En mi pueblo en Zimbabwe, rodeado por áreas protegidas para la vida silvestre, nunca hemos “querido” a un león o le hemos dado un apodo cariñoso. Los leones generan terror.

Recuerdo que cuando tenía nueve años, un león solitario merodeaba los pueblos cercanos a mi hogar. Después de que mató a algunos pollos, cabras y por último a una vaca, nos advirtieron que debíamos caminar a la escuela en grupo y dejar de jugar afuera. Mis hermanas no podían ir solas al río para traer agua o lavar los platos; mi madre esperaba a mi padre y a mis hermanos mayores para que, armados con machetes, hachas y lanzas, la escoltaran para recoger leña.

Una semana después, mi madre nos reunió a mí y a nueve de mis hermanos para contarnos que su tío había sufrido un ataque, pero había escapado con sólo una lesión en la pierna. Ese león acabó con la vida del pueblo: se acabaron las charlas alrededor de la fogata por las noches; nadie se atrevía a caminar a la casa del vecino.

Cuando por fin mataron al león, a nadie le importó si lo había matado alguien del lugar o si había sido un trofeo para un cazador blanco; que las acciones del cazador hubieran sido legales o no era lo de menos. Bailamos y cantamos para festejar que alguien había vencido a la temida bestia y estábamos a salvo de sufrir algún daño grave.

Hace poco, un niño de 14 años no corrió con tanta suerte en un pueblo cercano al mío. Estaba dormido en los campos de su familia, como se acostumbra para proteger la siembra de hipopótamos, búfalos y elefantes que muchas veces la pisotean, cuando lo atacó fatalmente un león.

La muerte de Cecil tampoco ha causado consternación entre la población urbana de Zimbabwe a pesar de que no enfrentan el mismo peligro a diario. Pocos han visto un león en su vida, pues los paseos para admirar la vida salvaje son un lujo que no pueden darse los habitantes de un país cuyo ingreso mensual promedio es de menos de $150 dólares.

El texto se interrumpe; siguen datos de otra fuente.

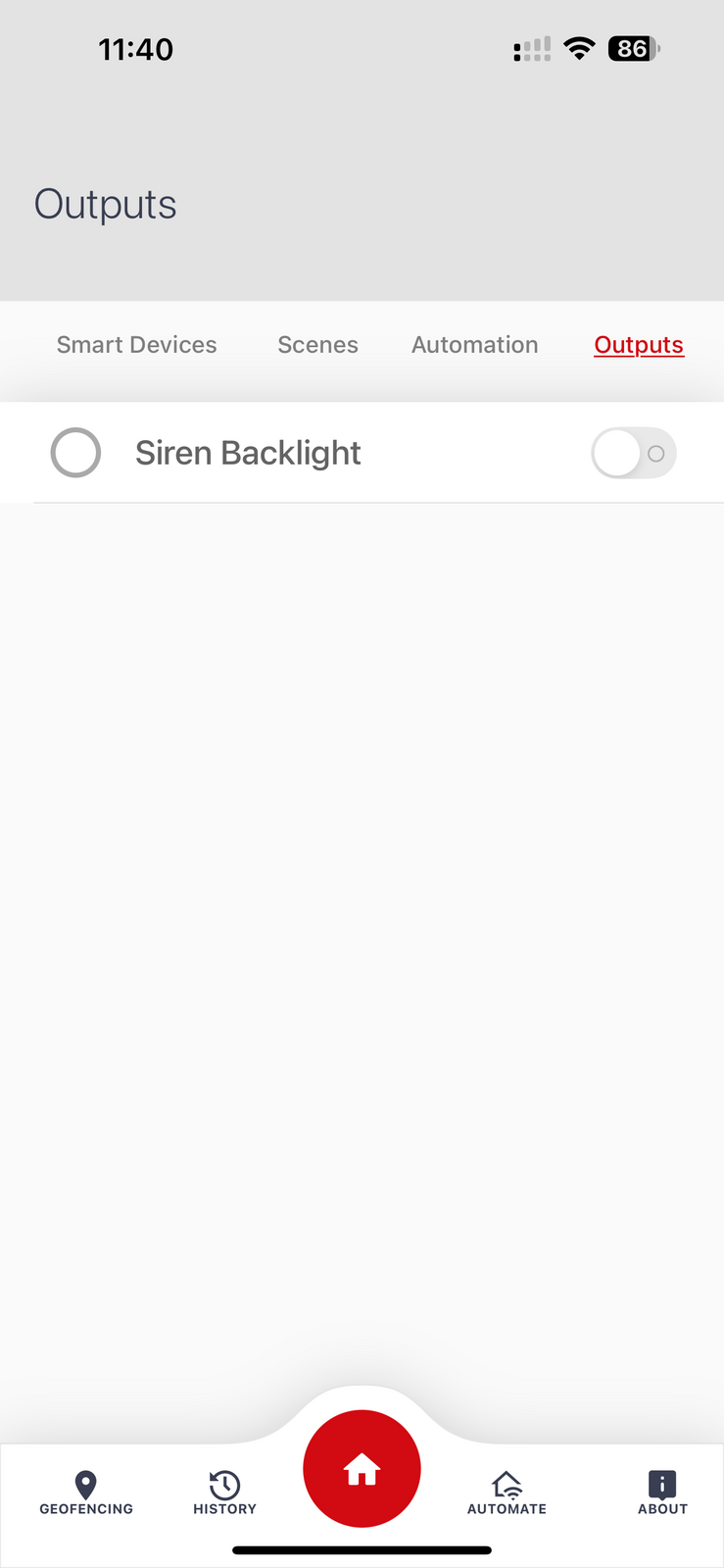Tap the Wi-Fi status icon
This screenshot has width=724, height=1568.
tap(580, 49)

Tampoco quisiera dar una impresión equivocada. En Zimbabwe las personas dan a los animales salvajes una importancia casi mística. Pertenecemos a clanes y cada clan tiene como emblema un animal al que considera su ancestro mitológico. El mío es Nzou, el elefante, y por tradición no puedo comer carne de elefante; sería como comerme a un pariente. Pero el respeto que les tenemos a estos animales nunca nos ha impedido cazarlos o permitir que otros los cacen. (He estado cerca de varios animales peligrosos; incluso perdí la pierna derecha porque me mordió una serpiente cuando tenía 11 años).

La tendencia estadounidense a romantizar a los animales con nombres reales y dejarse llevar por un hashtag de moda ha convertido una situación ordinaria (en una década extranjeros adinerados han pagado cantidades absurdas de dinero para matar a 800 leones legalmente) en lo que considero, como alguien de Zimbabwe, un circo absurdo.

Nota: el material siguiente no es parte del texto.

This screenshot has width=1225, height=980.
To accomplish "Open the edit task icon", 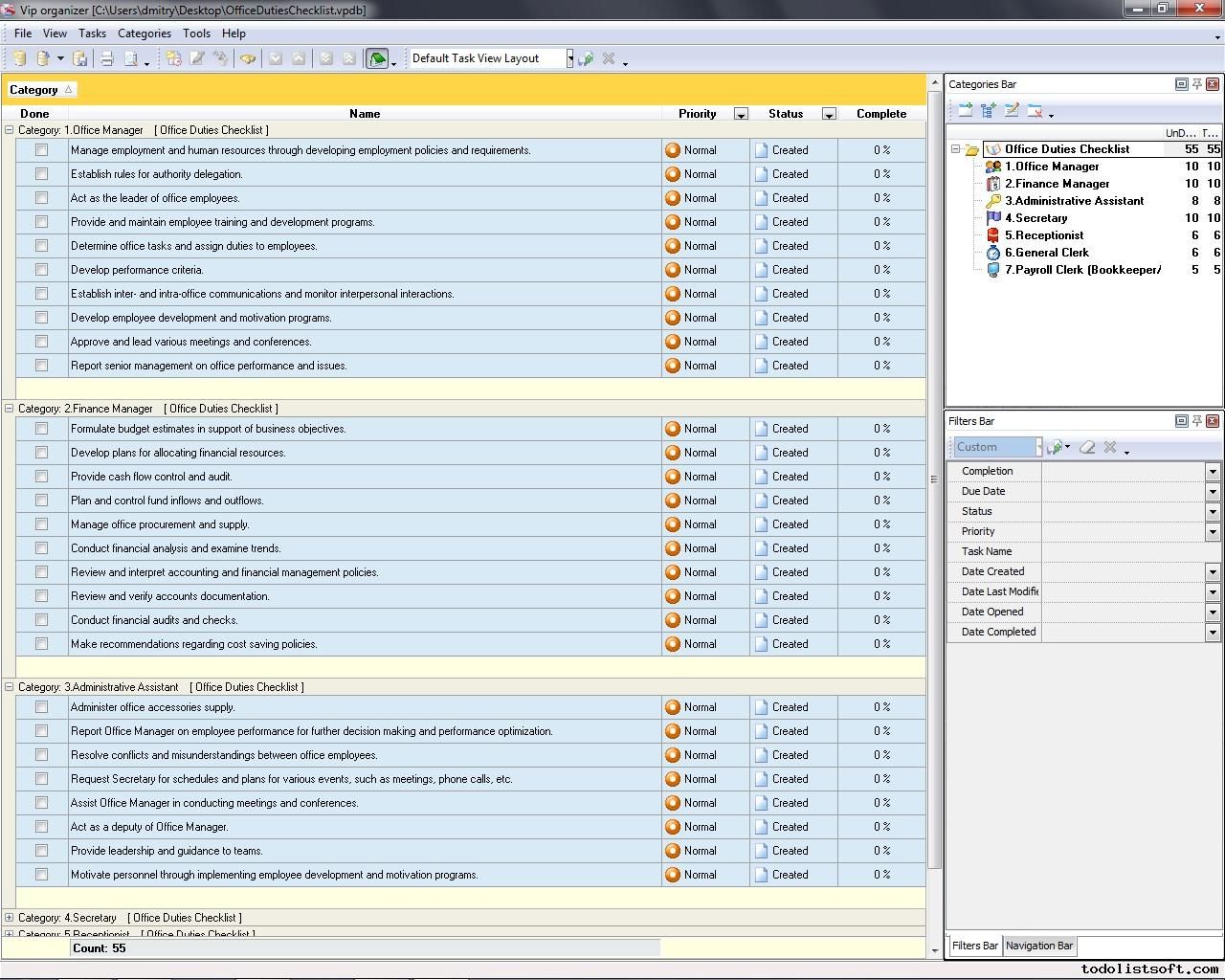I will (197, 57).
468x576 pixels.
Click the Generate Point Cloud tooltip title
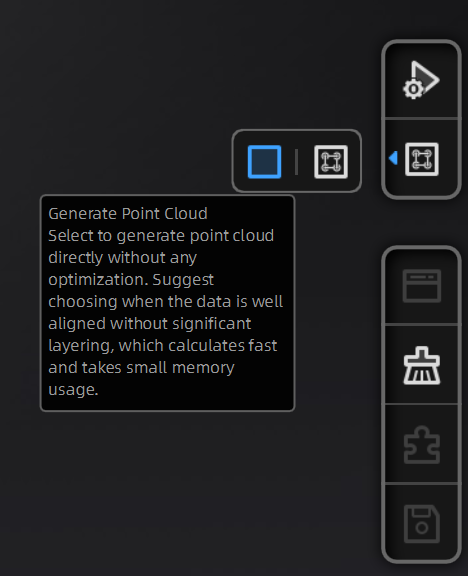128,214
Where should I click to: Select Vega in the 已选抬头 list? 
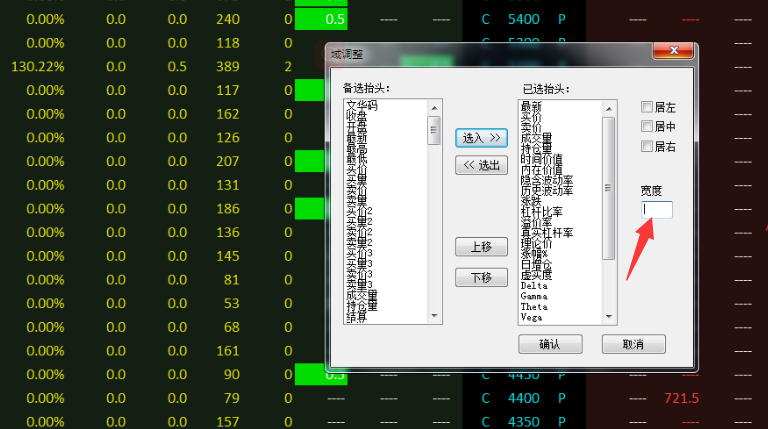[532, 317]
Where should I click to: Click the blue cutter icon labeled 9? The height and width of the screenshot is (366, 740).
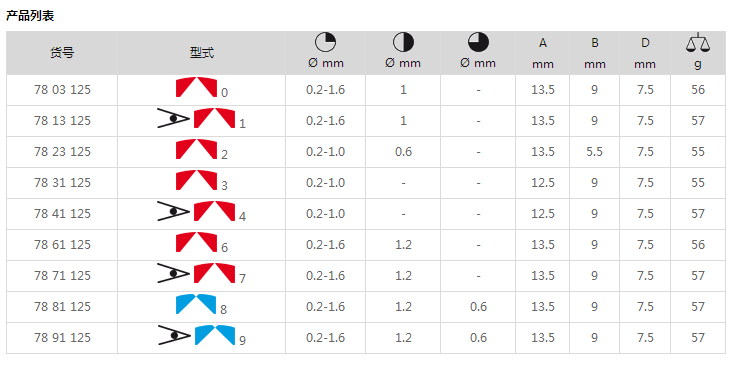(215, 335)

PETA ha pedido la cabeza del cazador. Los políticos de Zimbabwe han acusado a Estados Unidos de presentar la muerte de Cecil como una “táctica” para mostrar una mala imagen de nuestro país. Y algunos estadounidenses, que ni siquiera saben dónde está Zimbabwe, celebran que la nación exija la extradición del dentista, sin saber que para el banquete de cumpleaños más reciente de nuestro presidente supuestamente se descuartizó a un bebé elefante.

Y mientras tanto, los ciudadanos de Zimbabwe nos preguntamos por qué a los estadounidenses les preocupan más los animales africanos que las personas de África.

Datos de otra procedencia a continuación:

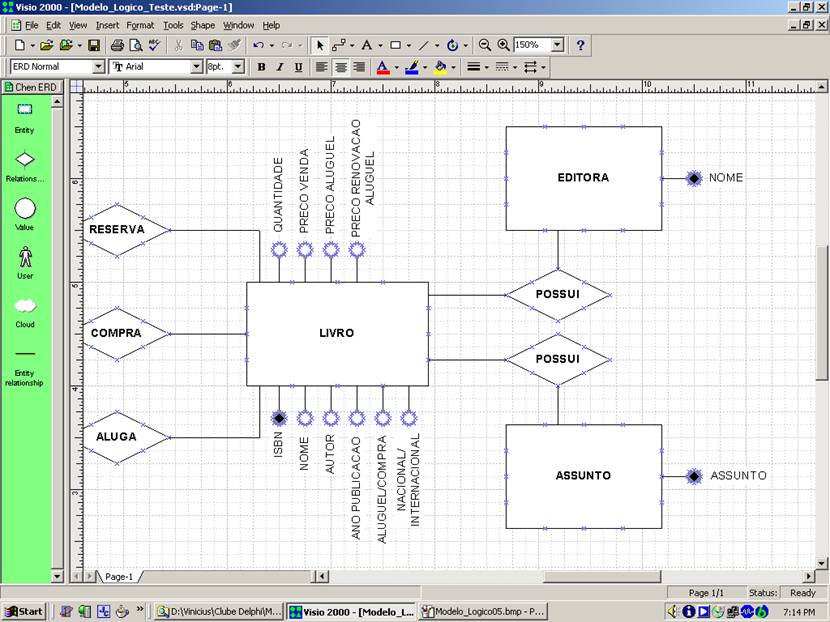This screenshot has height=622, width=830.
Task: Click the Windows Start button
Action: [23, 611]
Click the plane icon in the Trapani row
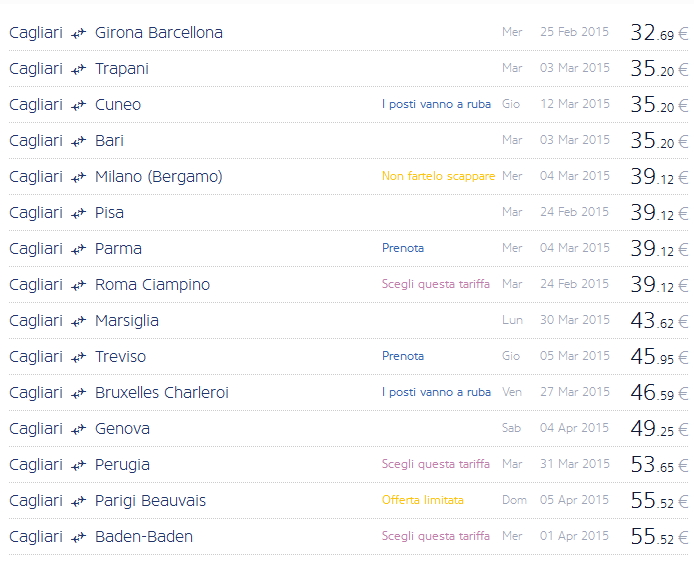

No nos digan cómo tratar a nuestros animales, pues ustedes permitieron la cacería de sus leones de montaña casi al punto de la extinción en el este de Estados Unidos. No lamenten la desaparición de nuestros bosques, pues convirtieron los suyos en junglas de concreto.

Y por favor, no me ofrezcan condolencias por la muerte de Cecil si no están dispuestos también a dármelas por los aldeanos asesinados o amenzados por los parientes de Cecil, la violencia política o la inanición.

Goodwell Nzou es un estudiante de doctorado en biología celular y molecular en la Wake Forest University.